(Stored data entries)
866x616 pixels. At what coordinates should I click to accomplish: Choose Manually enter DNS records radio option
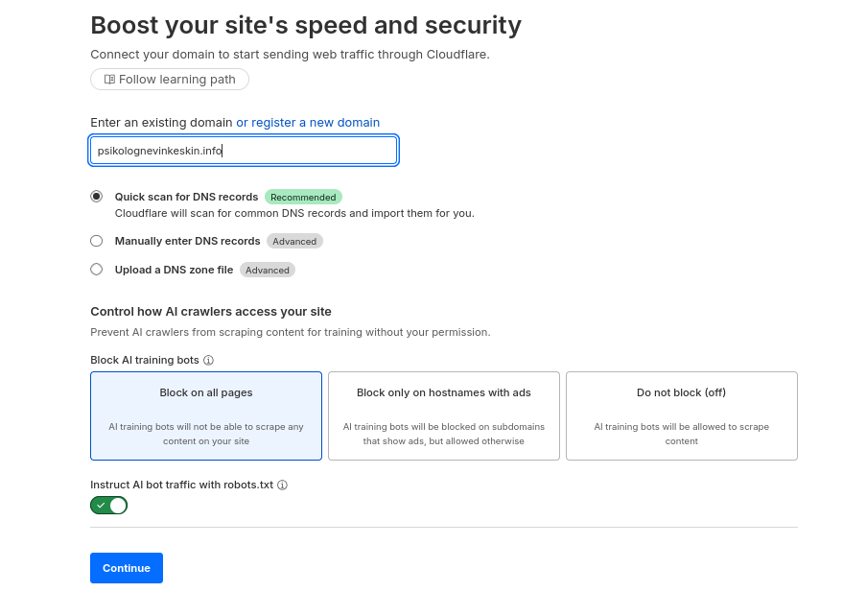97,241
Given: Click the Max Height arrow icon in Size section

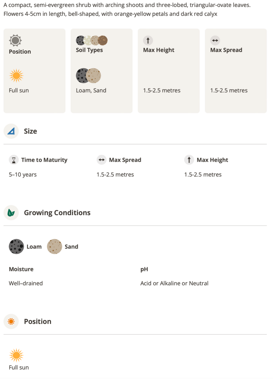Looking at the screenshot, I should [x=189, y=160].
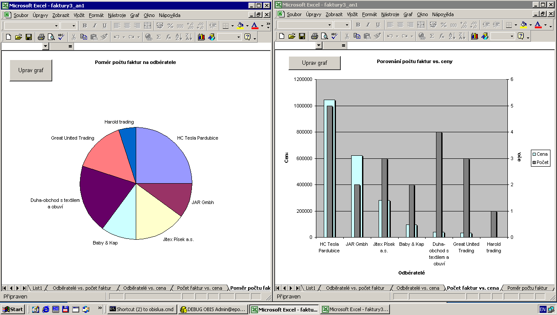Toggle Italic formatting in the right window

[368, 25]
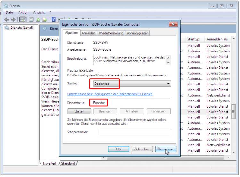Click the Export list toolbar icon
This screenshot has height=177, width=240.
click(x=45, y=20)
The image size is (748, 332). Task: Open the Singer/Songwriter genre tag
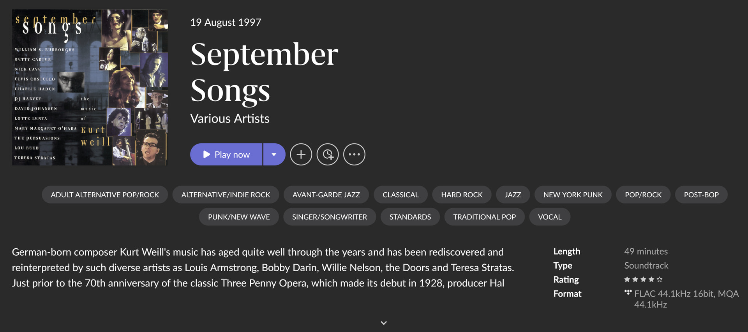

▶ **Exercise task**:
Could you write out all the items above again with "radio option" swapped for "radio button", changing nothing else and omitting the pictures?

▶ **Written reply**:
866x616 pixels. At what coordinates should I click to accomplish: Choose Manually enter DNS records radio button
97,241
Given: Click the Max Height arrow icon in Size section

Looking at the screenshot, I should [x=189, y=160].
Toggle Italic formatting in the right window

[368, 25]
Click the Export list toolbar icon
This screenshot has height=177, width=240.
click(x=45, y=20)
The image size is (748, 332). Task: Open the Singer/Songwriter genre tag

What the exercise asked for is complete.